Я ожидала, что наш успех в Найроби поднимет отцу настроение, но за ужином он, напротив, был молчалив. Я видела, что он сосредоточен на собственных невеселых мыслях. Тогда вперед выступила Эмма. Ее раздражение вызвал суп — жидкий бульон из палтуса с картофелем и редкими колечками лука.

— Здесь вообще нет рыбы, тебе не кажется, Чарльз? — спросила она, отодвинув тарелку. — Камото! — позвала она слугу. — Подойди сюда.

Тот появился бесшумно, в белом кителе и бархатной феске на голове.

— Немедленно унеси все это, — скомандовала Эмма.

— И что мы будем есть? — осведомился отец, жестом останавливая смущенного Камото. — Хлеб с маслом? Оставь его в покое, Эмма.

— Сейчас тебя волнует, что я делаю? Но это забавно! — Она почти кричала.

— А что, собственно, происходит? — вмешалась я в недоумении. — В чем дело?

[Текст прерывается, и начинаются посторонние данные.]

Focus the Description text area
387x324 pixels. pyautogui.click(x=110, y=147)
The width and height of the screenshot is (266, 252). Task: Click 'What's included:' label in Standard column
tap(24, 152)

Отец нахмурился, было видно, что он переживает.

— Оставь нас, Камото, — попросил он.

— Может, и мне выйти с ним? — осведомилась я, когда за слугой закрылась дверь. Мне не хотелось слушать, как они ругаются. Отец молчал, затем произнес мрачно:

— Это все проклятый рупий. — Он сжал руки в кулаки. — Вчера я лег спать, имея пятьсот тысяч, а сегодня у меня всего семь тысяч с половиной. И еще восемь процентов по кредиту. На этот раз мне не выкрутиться.

— Он собирается поехать в Кейптаун работать тренером, — сообщила Эмма холодно, — С фермой покончено.

— Что? — переспросила я, чувствуя, как земля уходит у меня из-под ног. — Как покончено?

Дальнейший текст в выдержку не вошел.